И тут же она услышала сзади ласковое:

— Положите оружие. Пожалуйста.

«Ну вот и сбылась моя мечта — умереть относительно молодой и красивой, — подумала Морозова. — Теперь старческого маразма можно и не бояться. Я до него просто не доживу».

Пистолет она тем не менее не опускала. Между тем вдруг из чердачного люка резко спрыгнули вниз двое мужчин. Сделано это было так ловко и быстро, как будто этих двоих всю жизнь только и готовили к тому, чтобы спрыгнуть с чердака на шестой этаж.

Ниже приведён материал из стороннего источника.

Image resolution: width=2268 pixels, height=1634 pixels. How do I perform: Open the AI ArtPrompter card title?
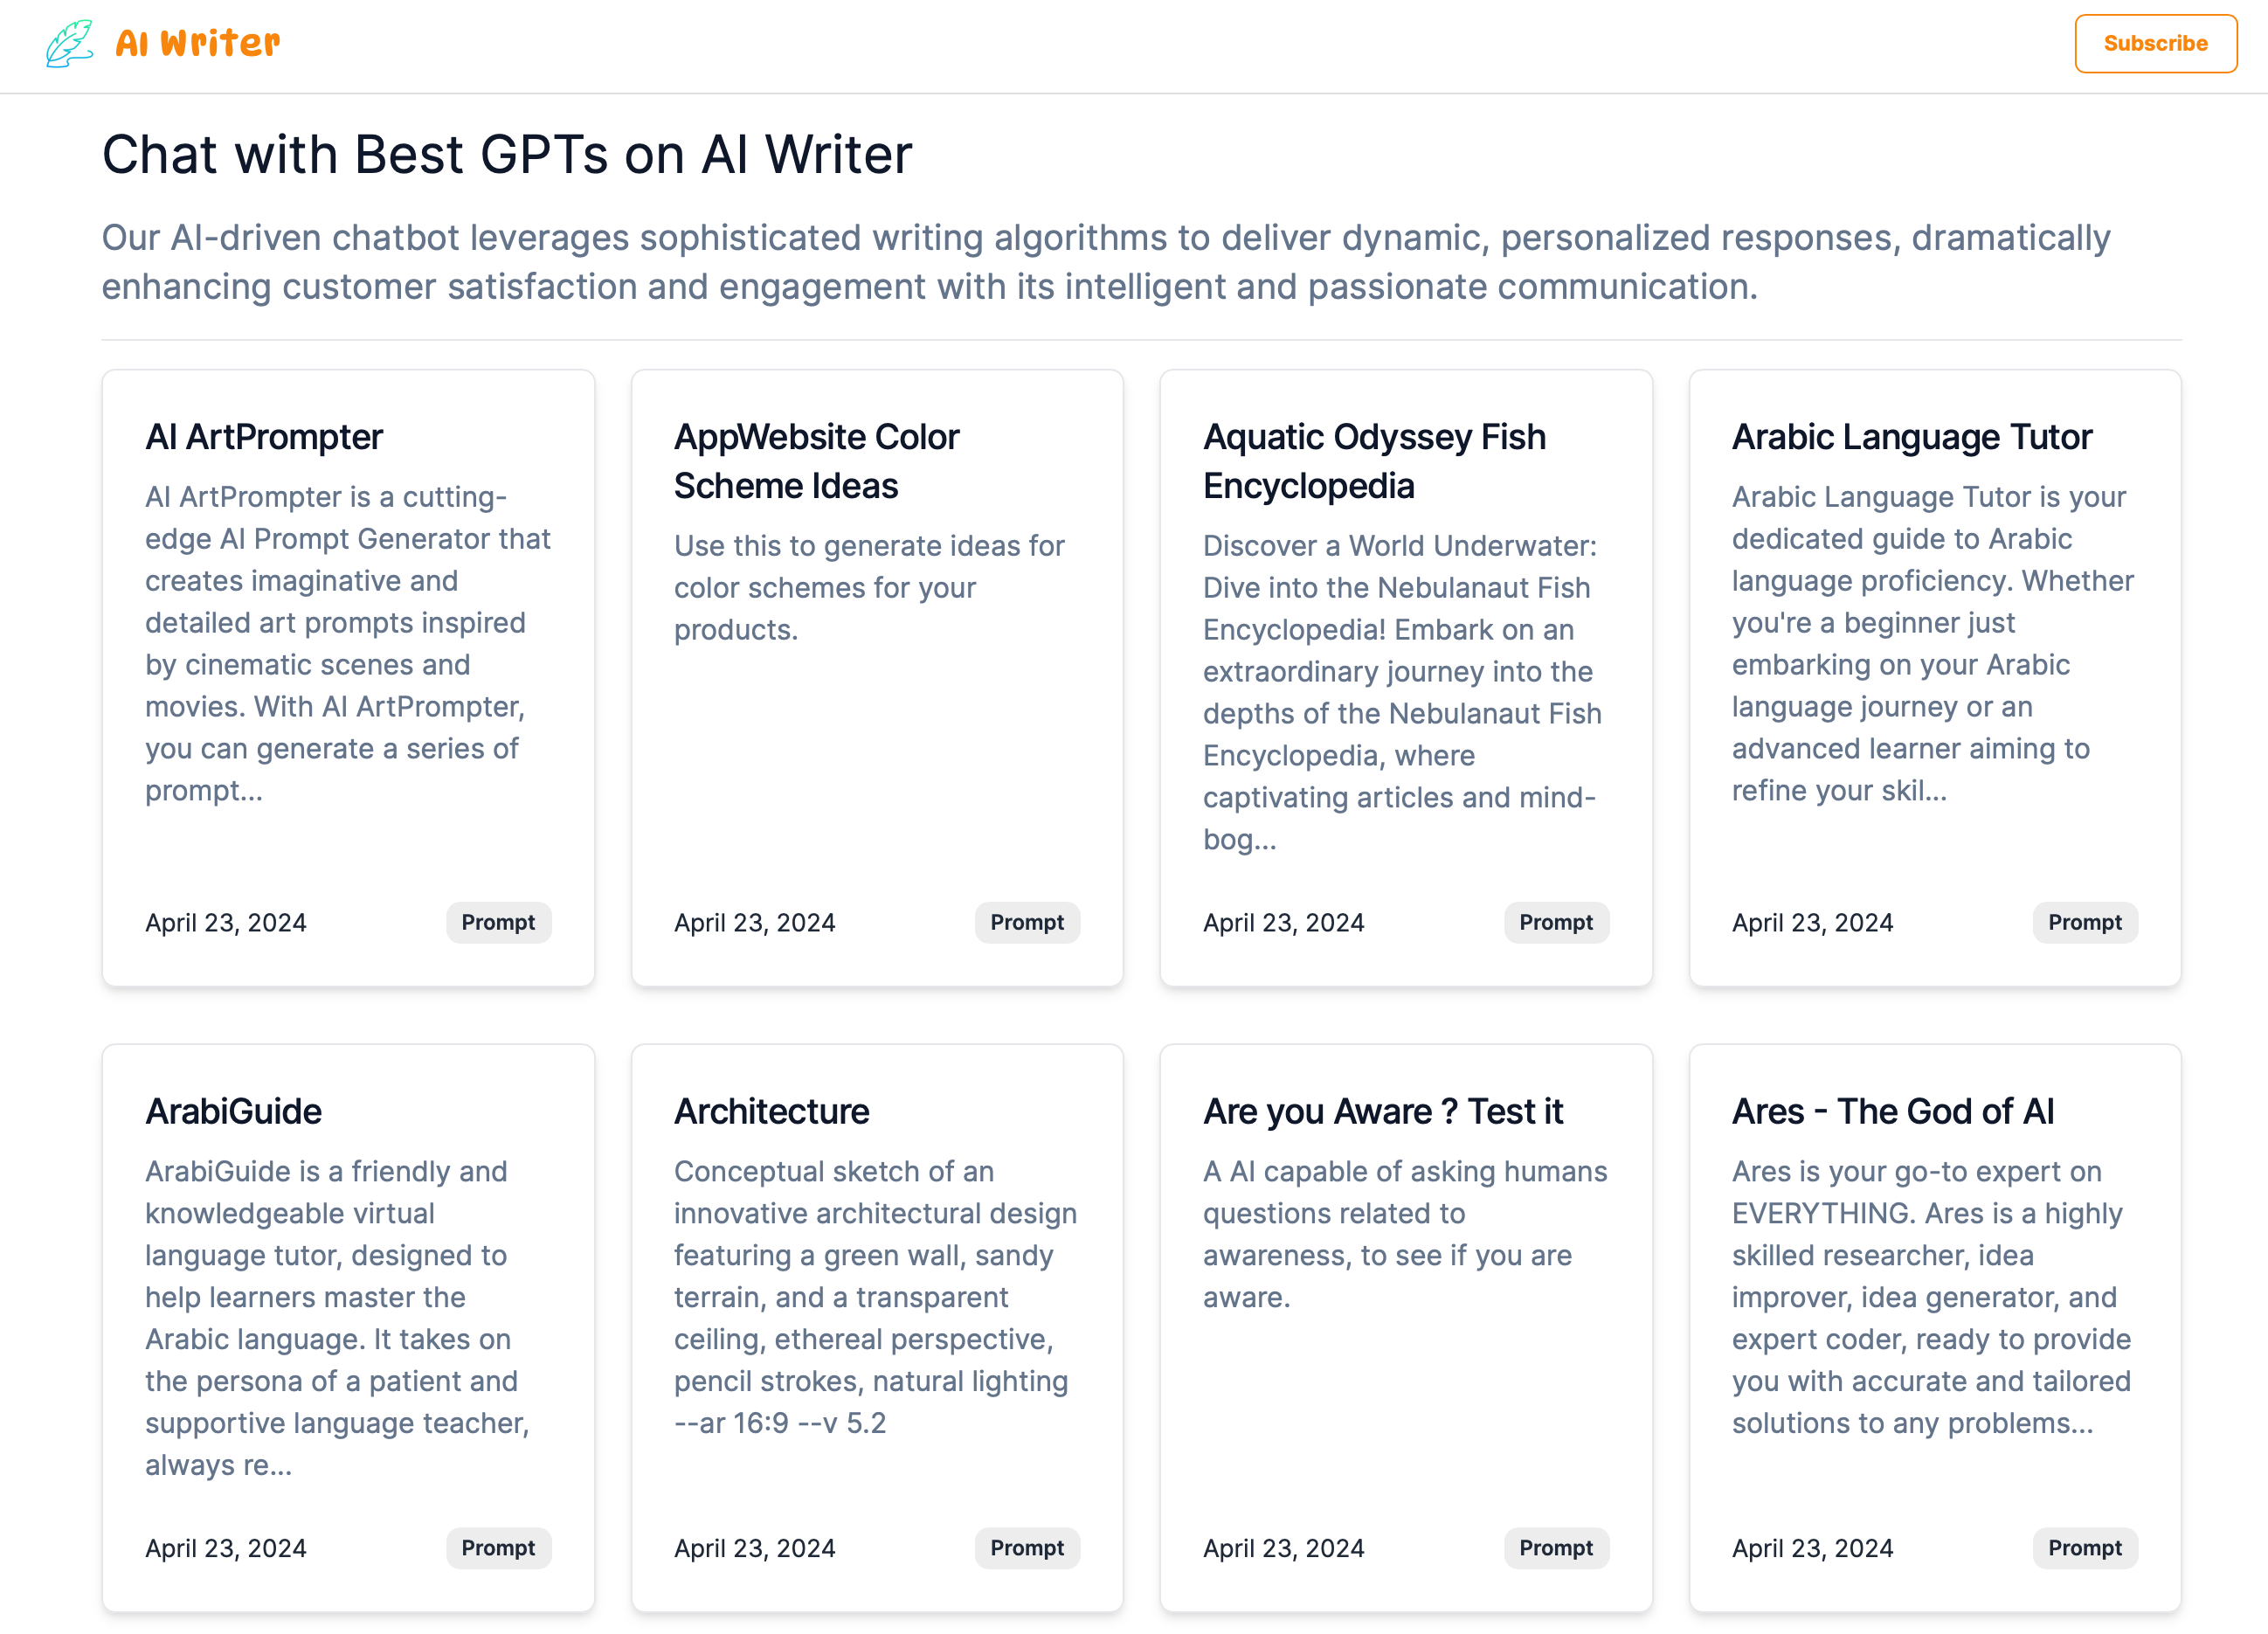(264, 437)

Морозова была готова снять шляпу перед их профессионализмом, но сердце подсказывало ей, что этот замечательный профессионализм означает для нее, Морозовой, весьма плохие веши. Тем более было обидно, что Морозова пока так и не разобралась, из-за чего весь сыр-бор и что такого ценного могли предлагать в обмен на дочь генерала Стригалева. Досадно будет умереть, не узнав, в чем тут дело.

— Женщина, оружие бросьте на пол, — повторил вежливый голос сзади. — Это вам не игрушка.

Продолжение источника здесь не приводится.